CHAPTER 29: Last Up-Dating on the Fate of the Others

THE REMAINING [eight] Christians prevailed on the Indians to receive them as slaves. [The Joint Report says that they first lingered with the fishing and blackberry-picking Indians who did not migrate with the group who had Figueroa, the priest, and the young swimmer; but that these hosts tired of seeking food for their guests and turned five of them away, telling them to go to some Indians to be found in another bay six leagues farther on. Three of these five - Alonso del Castillo, Pedro de Valdevieso, and Diego de Huelva went there (San Antonio Bay?) and stayed a long time. Diego Dorantes and the unidentified fifth man sought relief elsewhere, down near the coast. The two hidalgos (who would be Andrés Dorantes and Castillo; therefore Castillo is probably listed mistakenly as one of the group of three who left) and the Negro (Estevánico, who belonged to Andrés) stayed at the first place, carrying backloads of wood and water as slaves. But in only three or four days, they too were turned away. They wandered lost for some time, without hope of relief. One night they were robbed of their clothes.

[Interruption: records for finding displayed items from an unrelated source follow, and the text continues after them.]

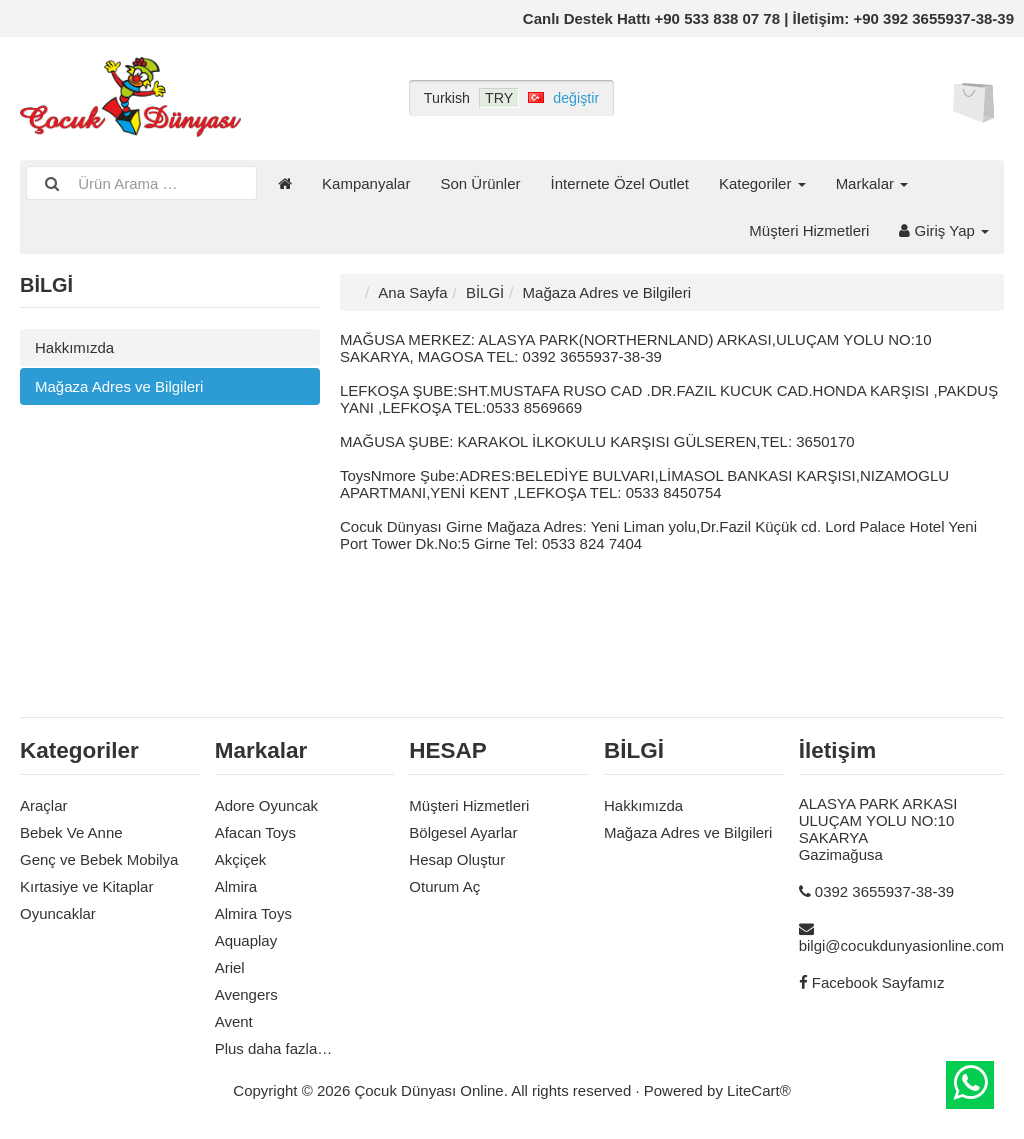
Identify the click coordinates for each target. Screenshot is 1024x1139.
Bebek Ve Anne (71, 832)
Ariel (230, 967)
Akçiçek (241, 859)
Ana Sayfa (412, 292)
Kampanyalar (366, 183)
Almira (236, 886)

It was while trudging naked among the coastal marshes that they came upon the dead bodies of Diego Dorantes and his companion. Andrés and his two companions continued along that path until they found some Quevenes, with whom they remained.

These Indians (members of whose tribe manhandled Cabeza de Vaca and Oviedo when the latter crossed the lower Colorado a few years later) lived close to the shore, but on the Opposite side of the bay where Valdevieso and his two companions had gone. Valdevieso came over to report to the newcomers that the swimmers (Figueroa, the priest, and the young man) had passed in that direction, stripped and badly bruised about the head with sticks because of leaving. But they had gone on anyway, having taken an oath never to stop, even if death stood in their path, before reaching a country of Christians. Dorantes saw in the ranchería where he was kept the clothes of the priest and of one of the swimmers, with a breviary or prayer book. Valdevieso went back to the other side of this bay, and a couple of days later was killed because he wanted to flee. Not long after that, Huelva was killed because he forsook one lodge-house for another.]

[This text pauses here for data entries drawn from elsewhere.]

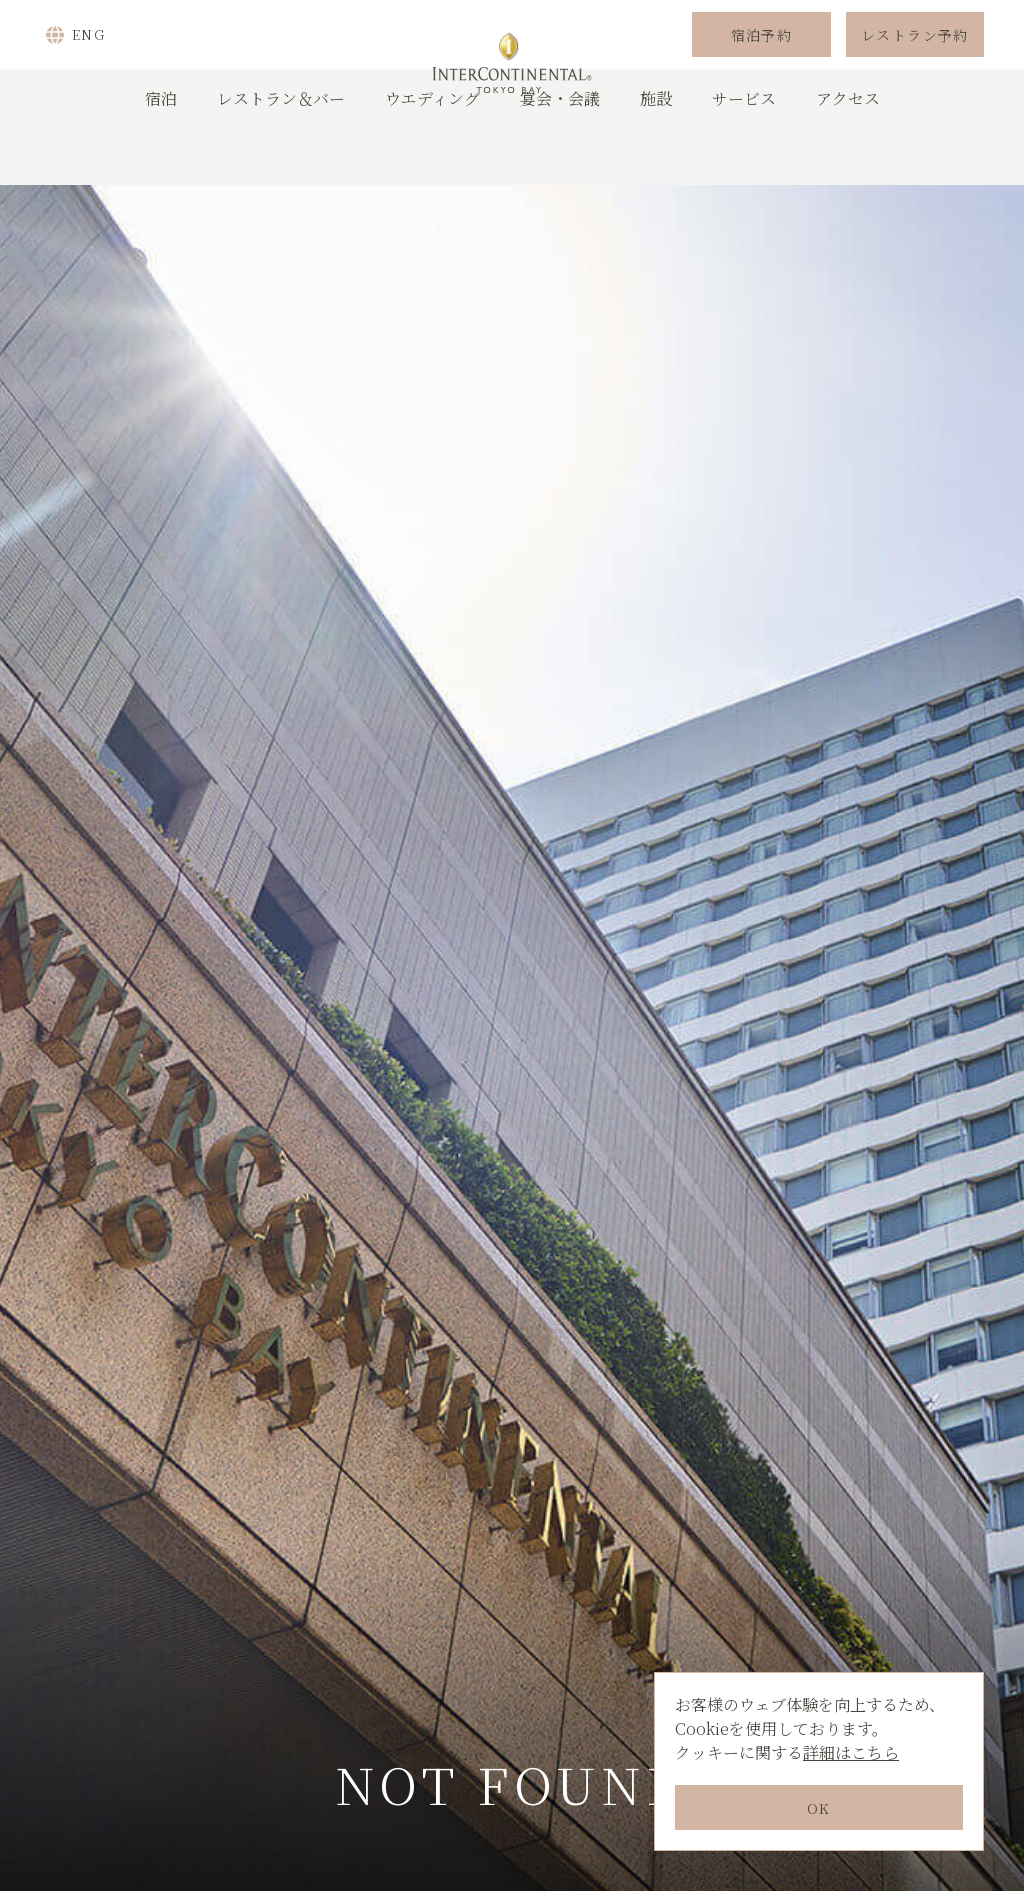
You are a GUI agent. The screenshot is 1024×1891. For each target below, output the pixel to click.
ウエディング (432, 154)
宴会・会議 (560, 154)
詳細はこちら (851, 1752)
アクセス (848, 154)
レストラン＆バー (281, 154)
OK (819, 1808)
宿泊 (161, 154)
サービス (744, 154)
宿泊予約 (762, 63)
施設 (656, 154)
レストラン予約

In the service of the Indians, the Dorantes party [following the abduction of the two swimmers] were abused as slaves never were, nor men in any condition have ever been. Not content with frequently buffeting them, striking them with sticks, and pulling out their beards for amusement, they killed three of the six for only going from one house to another. These were the persons I have named before: Diego Dorantes, Valdevieso, and Diego de Huelva. The three who remained looked forward to the same fate. [Joint Report: The Christians (in two groups on opposite sides of the bay) were there made slaves and forced to serve with more cruelty than the Moor would have used. Besides going stark naked and barefoot over the coast which burned like fire in summertime, their constant occupation was bringing wood and water on their backs, or whatever the Indians needed, and dragging canoes over marshy ground in hot weather. Andrés Dorantes lived in constant dread of being killed.]

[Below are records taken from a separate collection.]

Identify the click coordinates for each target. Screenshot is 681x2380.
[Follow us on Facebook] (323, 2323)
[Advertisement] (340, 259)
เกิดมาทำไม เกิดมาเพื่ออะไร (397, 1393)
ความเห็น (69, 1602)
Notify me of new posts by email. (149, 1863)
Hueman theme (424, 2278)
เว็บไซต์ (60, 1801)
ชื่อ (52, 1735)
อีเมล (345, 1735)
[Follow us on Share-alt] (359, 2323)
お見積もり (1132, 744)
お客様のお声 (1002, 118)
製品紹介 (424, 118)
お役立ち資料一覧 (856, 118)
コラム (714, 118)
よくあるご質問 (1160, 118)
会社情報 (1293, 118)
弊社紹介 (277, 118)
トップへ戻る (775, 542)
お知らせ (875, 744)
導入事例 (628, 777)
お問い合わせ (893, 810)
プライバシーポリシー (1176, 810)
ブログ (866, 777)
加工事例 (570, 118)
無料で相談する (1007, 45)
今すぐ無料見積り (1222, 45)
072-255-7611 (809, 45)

Not to endure this life, Dorantes fled [at noon one day in August 1530, according to the Joint Report, back more than twenty leagues to a river near Matagorda Bay] to the Mariames, the people among whom Esquivel had last tarried. They told him that Esquivel had wanted to run away because a woman dreamed that a son of hers would kill him; and that they overtook and slew him. They showed Dorantes his sword, beads, book, and other of his effects.

[Now only the men of the Téllez-Peñalosa barge remained unaccounted for. Cabeza de Vaca heard about them in the summer of 1535, as he reports farther on.]